HMRC may request statutory records under an information notice. Statutory records are information and documents that taxpayers must keep under tax legislation (paragraph 62, Schedule 36, Finance Act 2008). For VAT purposes, this includes business records, such as bank statements. While HMRC requests for “non-business” records are subject to appeal, taxpayers have no right of appeal where statutory records are requested (paragraph 29, Schedule 36, Finance Act 2008). HMRC information requests concerning “non-business” records, such as private bank accounts, are often disputed.
This decision highlights the importance of keeping personal and business transactions and accounts separate.

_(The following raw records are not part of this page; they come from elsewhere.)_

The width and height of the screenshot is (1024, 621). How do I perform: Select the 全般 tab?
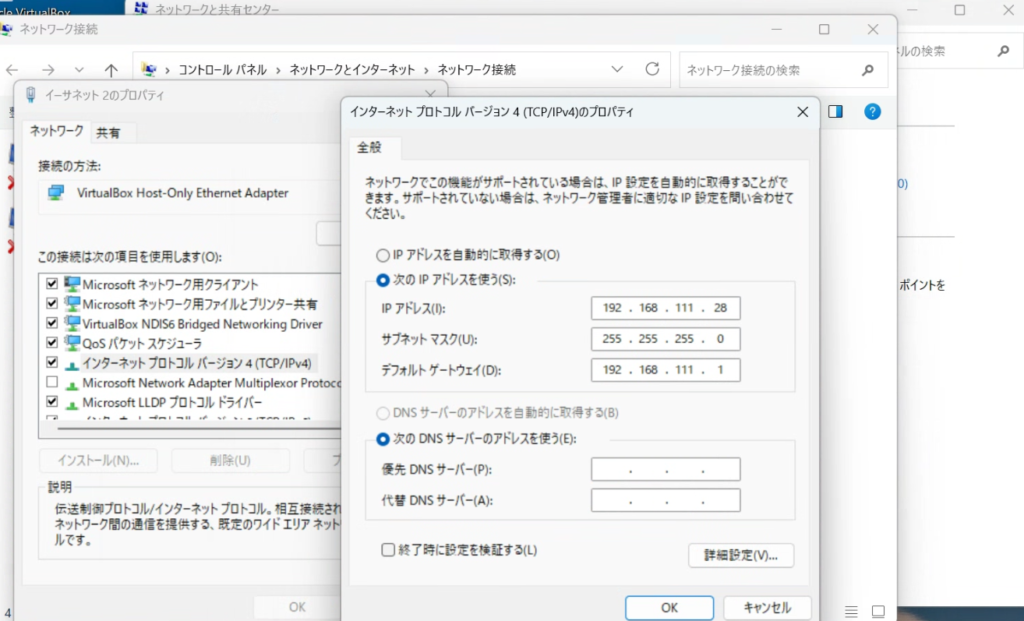click(370, 148)
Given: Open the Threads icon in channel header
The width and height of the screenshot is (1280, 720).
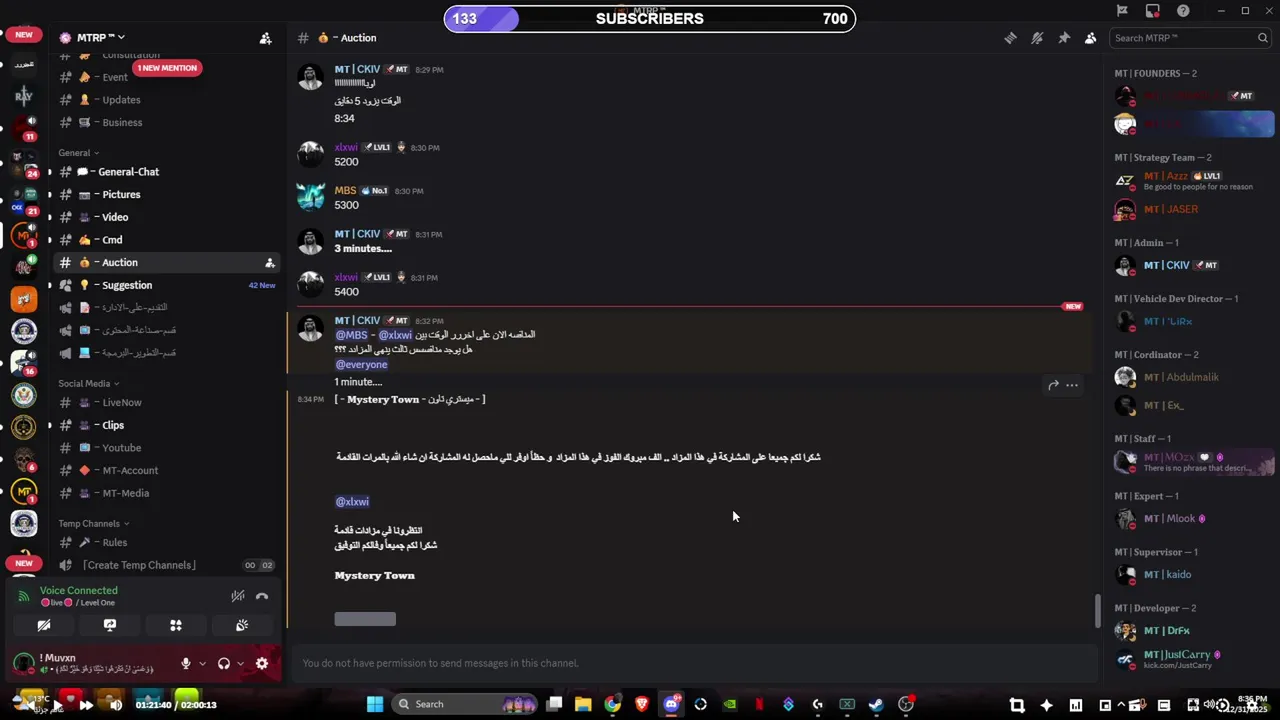Looking at the screenshot, I should [x=1010, y=38].
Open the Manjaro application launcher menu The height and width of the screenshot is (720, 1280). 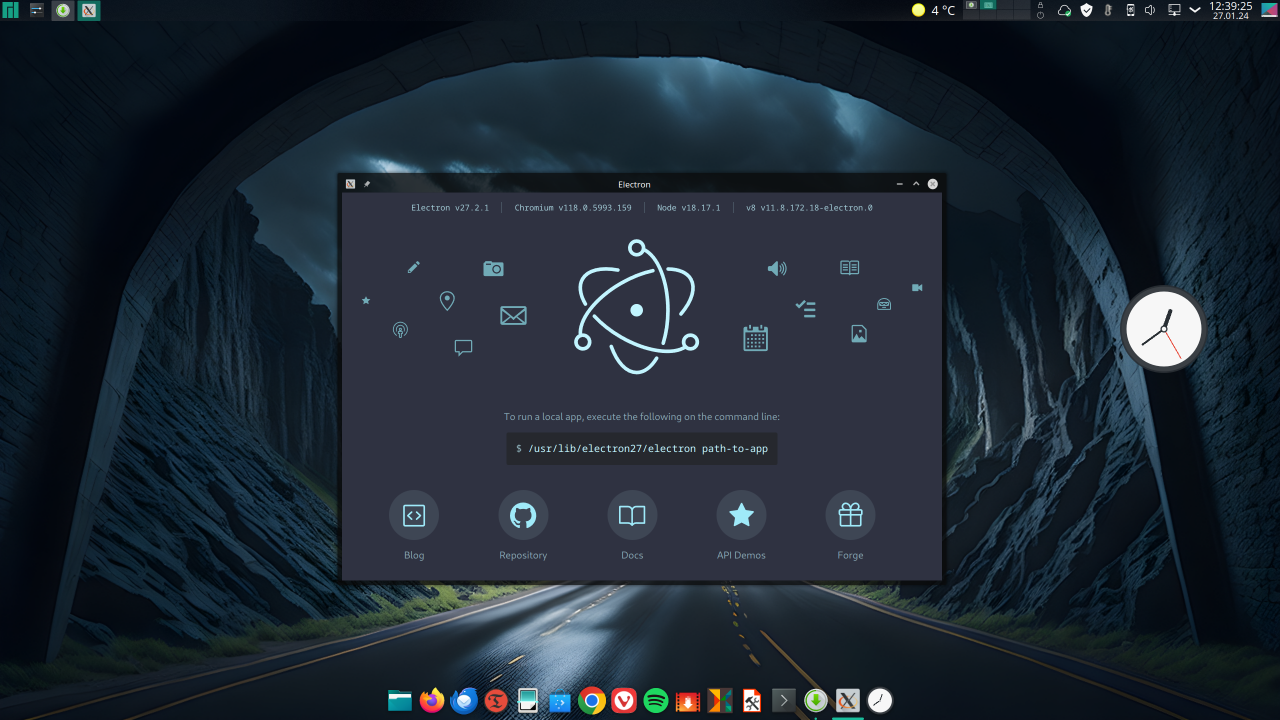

The tribunal did not accept that, following Beckwith v HMRC  UKFTT 181 (TC), personal bank accounts could only be statutory records if they were an “operational part” of a business. It held that the taxpayer’s personal account bank statements were statutory records because VAT repayments relating to his business activities were paid into the account and it was the only account notified to HMRC (although the tribunal suggested that if a taxpayer only notified a personal account to HMRC but was always in a net VAT payment position, with payments made only from another (business) account, that might not render personal account statements statutory records).
Unsurprisingly, the tribunal commented that occasional transfers of funds from personal accounts into a taxpayer’s business would not themselves render statements for that account business records because such transfers were investments rather than business transactions.